=== PROVIDED DATA ===

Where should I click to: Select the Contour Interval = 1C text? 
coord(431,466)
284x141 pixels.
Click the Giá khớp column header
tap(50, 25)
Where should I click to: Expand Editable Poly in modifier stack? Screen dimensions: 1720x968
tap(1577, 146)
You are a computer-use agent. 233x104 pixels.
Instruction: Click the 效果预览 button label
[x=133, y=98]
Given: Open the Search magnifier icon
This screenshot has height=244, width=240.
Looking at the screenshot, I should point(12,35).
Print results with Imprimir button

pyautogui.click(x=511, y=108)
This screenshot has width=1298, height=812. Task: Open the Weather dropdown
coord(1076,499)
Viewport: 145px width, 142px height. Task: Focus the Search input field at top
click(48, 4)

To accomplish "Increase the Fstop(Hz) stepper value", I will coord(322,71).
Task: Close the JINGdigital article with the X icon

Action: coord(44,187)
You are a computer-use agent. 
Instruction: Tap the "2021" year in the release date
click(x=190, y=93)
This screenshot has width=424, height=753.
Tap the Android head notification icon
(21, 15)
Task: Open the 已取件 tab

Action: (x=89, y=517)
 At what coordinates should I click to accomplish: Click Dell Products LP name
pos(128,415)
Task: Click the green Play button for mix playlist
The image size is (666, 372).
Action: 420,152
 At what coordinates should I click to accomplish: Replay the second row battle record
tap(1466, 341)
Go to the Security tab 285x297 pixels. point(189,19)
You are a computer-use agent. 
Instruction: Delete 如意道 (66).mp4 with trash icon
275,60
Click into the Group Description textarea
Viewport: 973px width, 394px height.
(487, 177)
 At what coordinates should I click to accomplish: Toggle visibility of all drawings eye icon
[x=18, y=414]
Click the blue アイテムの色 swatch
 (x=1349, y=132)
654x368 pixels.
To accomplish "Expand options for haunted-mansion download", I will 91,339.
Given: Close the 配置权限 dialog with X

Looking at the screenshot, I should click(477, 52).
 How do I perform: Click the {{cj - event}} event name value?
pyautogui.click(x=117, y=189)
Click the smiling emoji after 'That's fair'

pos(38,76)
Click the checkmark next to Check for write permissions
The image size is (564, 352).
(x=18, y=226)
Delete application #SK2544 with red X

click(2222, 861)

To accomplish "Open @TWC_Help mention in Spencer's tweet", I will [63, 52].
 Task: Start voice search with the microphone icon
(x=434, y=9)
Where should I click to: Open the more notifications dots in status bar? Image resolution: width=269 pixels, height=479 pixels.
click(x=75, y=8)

===

- TASK TO CARRY OUT
Duplicate the rows between the line holding "654x368 pixels." and the line holding "pyautogui.click(x=117, y=189)", inclusive.

- COMPLETE RESPONSE
654x368 pixels.
To accomplish "Expand options for haunted-mansion download", I will 91,339.
Given: Close the 配置权限 dialog with X

Looking at the screenshot, I should click(477, 52).
 How do I perform: Click the {{cj - event}} event name value?
pyautogui.click(x=117, y=189)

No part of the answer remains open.